**ARBEITSAUFTRAG:**
Gib den folgenden Interviewausschnitt über das Theaterstück „Immer noch Sturm“ vollständig und wortgetreu wieder.

**AUSGEWÄHLTER TEXTAUSZUG:**
-*-*-

Ihr neues Theaterstück „Immer noch Sturm“ handelt von Ihren slowenischen Vorfahren. Es erzählt vom Krieg, vom Widerstand gegen die Nazis, von den Konflikten in der Familie. Es ist auch eine Auseinandersetzung mit Zeitgeschichte.

Auseinandersetzung? Es ist ein Sturm gegen die Geschichte, gegen Geschichte als Fortschrittskategorie.

Die Toten treten auf, als wären sie noch am Leben, und Sie, der Autor und Nachkomme, reden mit ihnen.

Ich bin ein Anhänger des Ahnenkults, ich möchte mit den Vorfahren in ein Gespräch kommen, weil das großartige Menschen waren, die zugrunde gegangen sind. Deswegen fühle ich mich ihnen verpflichtet, meinetwegen.

In Ihrem Tagebuch „Gestern unterwegs“ blicken die Mutter und die Großmutter vom Himmel herab, amüsieren sich über Ihre endlosen Wanderungen und sagen: »Was macht er denn da schon wieder?« Und nach einer Pause: »Na ja, so ist er halt …« In Ihren Büchern tauchen die Ahnen immer wieder auf. Wann hat dieses Interesse bei Ihnen angefangen? Wenn man jung ist, beschäftigen einen die Alten meistens nicht.

-*-*-

**DATENSATZABSCHNITT:**
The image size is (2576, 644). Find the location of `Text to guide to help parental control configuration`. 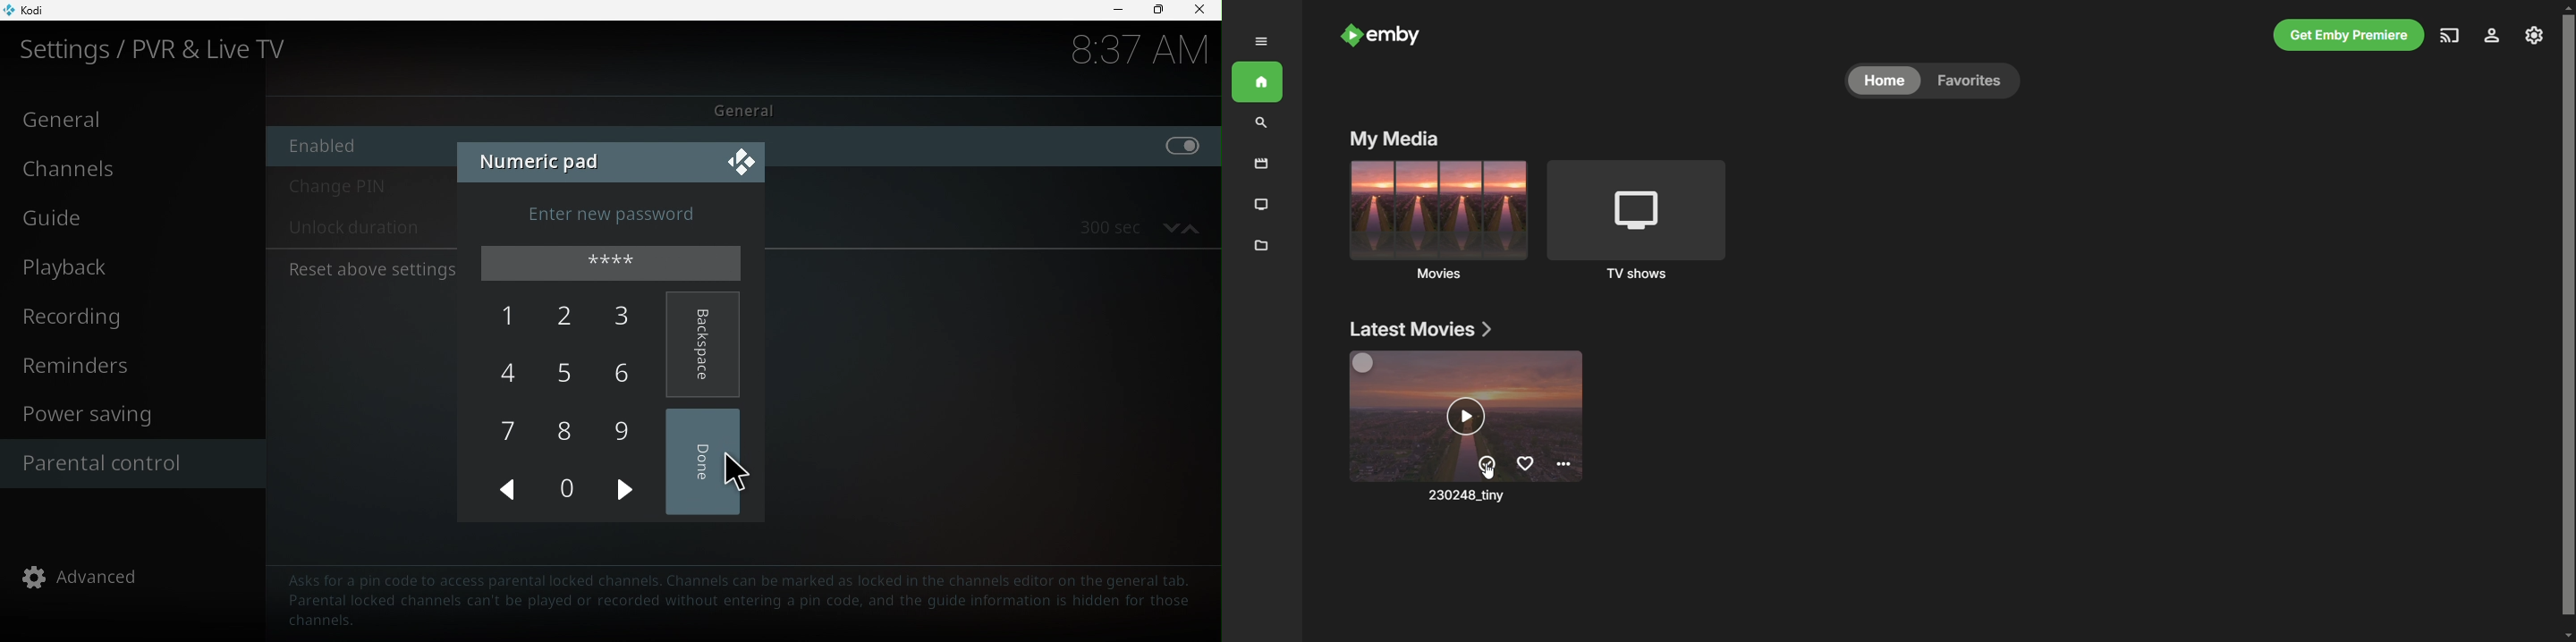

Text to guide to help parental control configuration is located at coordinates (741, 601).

-*-*-

**LÖSUNG:**
Ihr neues Theaterstück „Immer noch Sturm“ handelt von Ihren slowenischen Vorfahren. Es erzählt vom Krieg, vom Widerstand gegen die Nazis, von den Konflikten in der Familie. Es ist auch eine Auseinandersetzung mit Zeitgeschichte.

Auseinandersetzung? Es ist ein Sturm gegen die Geschichte, gegen Geschichte als Fortschrittskategorie.

Die Toten treten auf, als wären sie noch am Leben, und Sie, der Autor und Nachkomme, reden mit ihnen.

Ich bin ein Anhänger des Ahnenkults, ich möchte mit den Vorfahren in ein Gespräch kommen, weil das großartige Menschen waren, die zugrunde gegangen sind. Deswegen fühle ich mich ihnen verpflichtet, meinetwegen.

In Ihrem Tagebuch „Gestern unterwegs“ blicken die Mutter und die Großmutter vom Himmel herab, amüsieren sich über Ihre endlosen Wanderungen und sagen: »Was macht er denn da schon wieder?« Und nach einer Pause: »Na ja, so ist er halt …« In Ihren Büchern tauchen die Ahnen immer wieder auf. Wann hat dieses Interesse bei Ihnen angefangen? Wenn man jung ist, beschäftigen einen die Alten meistens nicht.